In Kitty Kelly‘s 1974 profile at Washingtonian, you’ll meet a 31-year-old Joe Biden, not long after two critical events in his life: getting elected to the senate and the deaths of his wife Neilia and baby daughter in a 1972 car accident. The profile is a chance to step back in time and learn about Biden’s commitment to family, his approach to politics, his then-views on abortion, healthcare, and legalizing marijuana as well as his clear presidential ambitions.

Joseph Robinette Biden, the 31-year-old Democrat from Delaware, is the youngest man in the Senate, which makes him a celebrity of sorts. But there’s something else that makes him good copy: Shortly after his election in November 1972 his wife Neilia and infant daughter were killed in a car accident. Suddenly this handsome, young man struck down in his moment of glory was prey to scores of hungry reporters clamoring to write soul-searching stories.

Biden was devastated. He wanted to resign. Majority Leader Mike Mansfield persuaded him to stay, promising him several prestigious committee assignments. The Senate passed a resolution allowing him to be sworn in at the hospital bedsides of his sons. That was more than a year ago, and at the time he wasn’t sure he’d be able to stay in the Senate through 1973. He said he would resign if his Senate duties took too much time away from his sons. “They can always get another Senator, but my boys cannot get another father.”

My wife said I was the most socially conservative man she had ever known. I’m a screaming liberal when it comes to senior citizens because I really think they are getting screwed. I’m a liberal on health care because I believe it is a birth right of every human being—not just some damn privilege to be meted out to a few people.
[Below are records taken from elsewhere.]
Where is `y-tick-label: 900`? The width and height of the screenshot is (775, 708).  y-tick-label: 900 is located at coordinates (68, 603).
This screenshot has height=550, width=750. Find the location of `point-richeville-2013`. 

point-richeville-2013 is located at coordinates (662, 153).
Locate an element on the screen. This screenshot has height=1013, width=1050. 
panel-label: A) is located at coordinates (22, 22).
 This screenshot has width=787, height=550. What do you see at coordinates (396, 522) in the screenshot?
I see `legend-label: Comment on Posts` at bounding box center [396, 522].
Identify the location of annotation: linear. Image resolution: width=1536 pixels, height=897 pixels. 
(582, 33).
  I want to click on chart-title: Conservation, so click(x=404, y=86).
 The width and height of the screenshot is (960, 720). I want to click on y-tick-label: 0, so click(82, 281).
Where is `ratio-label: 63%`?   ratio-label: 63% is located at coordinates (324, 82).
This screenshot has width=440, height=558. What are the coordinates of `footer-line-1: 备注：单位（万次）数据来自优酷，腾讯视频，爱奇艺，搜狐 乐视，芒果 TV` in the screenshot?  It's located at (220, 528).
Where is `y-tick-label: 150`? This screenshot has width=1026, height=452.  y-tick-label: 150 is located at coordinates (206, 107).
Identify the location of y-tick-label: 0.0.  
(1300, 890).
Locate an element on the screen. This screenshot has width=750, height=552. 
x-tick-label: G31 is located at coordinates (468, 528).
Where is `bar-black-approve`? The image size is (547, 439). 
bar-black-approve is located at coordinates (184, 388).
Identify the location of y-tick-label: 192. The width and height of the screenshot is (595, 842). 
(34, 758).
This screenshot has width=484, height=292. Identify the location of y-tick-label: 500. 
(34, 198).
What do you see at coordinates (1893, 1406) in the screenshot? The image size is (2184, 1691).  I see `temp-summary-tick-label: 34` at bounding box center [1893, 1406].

But when it comes to issues like abortion, amnesty, and acid, I’m about as liberal as your grandmother. I don’t like the Supreme Court decision on abortion. I think it went too far. I don’t think that a woman has the sole right to say what should happen to her body. I support a limited amnesty, and I don’t think marijuana should be legalized. Now, if you still think I’m a liberal, let me tell you that I support the draft. I’m scared to death of a professional army.